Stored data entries
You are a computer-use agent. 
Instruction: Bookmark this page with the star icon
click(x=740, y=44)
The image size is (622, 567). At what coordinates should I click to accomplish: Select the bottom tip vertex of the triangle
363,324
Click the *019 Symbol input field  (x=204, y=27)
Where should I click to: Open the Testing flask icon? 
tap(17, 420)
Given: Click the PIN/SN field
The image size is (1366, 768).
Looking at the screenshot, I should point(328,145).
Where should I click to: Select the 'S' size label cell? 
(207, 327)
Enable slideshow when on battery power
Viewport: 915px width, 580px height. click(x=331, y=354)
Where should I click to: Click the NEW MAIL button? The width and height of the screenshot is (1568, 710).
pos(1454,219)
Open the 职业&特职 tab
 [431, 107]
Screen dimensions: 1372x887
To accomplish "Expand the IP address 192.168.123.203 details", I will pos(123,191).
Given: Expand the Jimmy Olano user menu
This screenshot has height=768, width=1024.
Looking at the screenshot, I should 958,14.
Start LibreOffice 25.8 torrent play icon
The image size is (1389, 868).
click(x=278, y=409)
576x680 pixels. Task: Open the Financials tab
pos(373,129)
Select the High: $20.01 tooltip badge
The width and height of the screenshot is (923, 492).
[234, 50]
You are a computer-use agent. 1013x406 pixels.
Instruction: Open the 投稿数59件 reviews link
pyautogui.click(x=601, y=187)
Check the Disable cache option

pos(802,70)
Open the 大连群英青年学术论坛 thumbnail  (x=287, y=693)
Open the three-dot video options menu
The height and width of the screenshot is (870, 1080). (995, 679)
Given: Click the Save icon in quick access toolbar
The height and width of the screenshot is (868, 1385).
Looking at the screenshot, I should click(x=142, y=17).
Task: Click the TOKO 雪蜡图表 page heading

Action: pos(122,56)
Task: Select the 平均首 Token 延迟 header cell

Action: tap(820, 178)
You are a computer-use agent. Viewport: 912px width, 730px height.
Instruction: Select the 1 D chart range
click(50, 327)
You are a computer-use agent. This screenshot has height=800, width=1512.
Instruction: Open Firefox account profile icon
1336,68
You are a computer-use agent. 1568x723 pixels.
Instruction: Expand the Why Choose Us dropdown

**What you are asked to do:**
Write the lines above as a JSON list of strings, one string per line, leaving out the blank lines.

**Answer to the task:**
[
  "You are a computer-use agent. ",
  "Instruction: Bookmark this page with the star icon",
  "click(x=740, y=44)",
  "The image size is (622, 567). At what coordinates should I click to accomplish: Select the bottom tip vertex of the triangle",
  "363,324",
  "Click the *019 Symbol input field  (x=204, y=27)",
  "Where should I click to: Open the Testing flask icon? ",
  "tap(17, 420)",
  "Given: Click the PIN/SN field",
  "The image size is (1366, 768).",
  "Looking at the screenshot, I should point(328,145).",
  "Where should I click to: Select the 'S' size label cell? ",
  "(207, 327)",
  "Enable slideshow when on battery power",
  "Viewport: 915px width, 580px height. click(x=331, y=354)",
  "Where should I click to: Click the NEW MAIL button? The width and height of the screenshot is (1568, 710).",
  "pos(1454,219)",
  "Open the 职业&特职 tab",
  " [431, 107]",
  "Screen dimensions: 1372x887",
  "To accomplish \"Expand the IP address 192.168.123.203 details\", I will pos(123,191).",
  "Given: Expand the Jimmy Olano user menu",
  "This screenshot has height=768, width=1024.",
  "Looking at the screenshot, I should 958,14.",
  "Start LibreOffice 25.8 torrent play icon",
  "The image size is (1389, 868).",
  "click(x=278, y=409)",
  "576x680 pixels. Task: Open the Financials tab",
  "pos(373,129)",
  "Select the High: $20.01 tooltip badge",
  "The width and height of the screenshot is (923, 492).",
  "[234, 50]",
  "You are a computer-use agent. 1013x406 pixels.",
  "Instruction: Open the 投稿数59件 reviews link",
  "pyautogui.click(x=601, y=187)",
  "Check the Disable cache option",
  "pos(802,70)",
  "Open the 大连群英青年学术论坛 thumbnail  (x=287, y=693)",
  "Open the three-dot video options menu",
  "The height and width of the screenshot is (870, 1080). (995, 679)",
  "Given: Click the Save icon in quick access toolbar",
  "The height and width of the screenshot is (868, 1385).",
  "Looking at the screenshot, I should click(x=142, y=17).",
  "Task: Click the TOKO 雪蜡图表 page heading",
  "Action: pos(122,56)",
  "Task: Select the 平均首 Token 延迟 header cell",
  "Action: tap(820, 178)",
  "You are a computer-use agent. Viewport: 912px width, 730px height.",
  "Instruction: Select the 1 D chart range",
  "click(50, 327)",
  "You are a computer-use agent. This screenshot has height=800, width=1512.",
  "Instruction: Open Firefox account profile icon",
  "1336,68",
  "You are a computer-use agent. 1568x723 pixels.",
  "Instruction: Expand the Why Choose Us dropdown"
]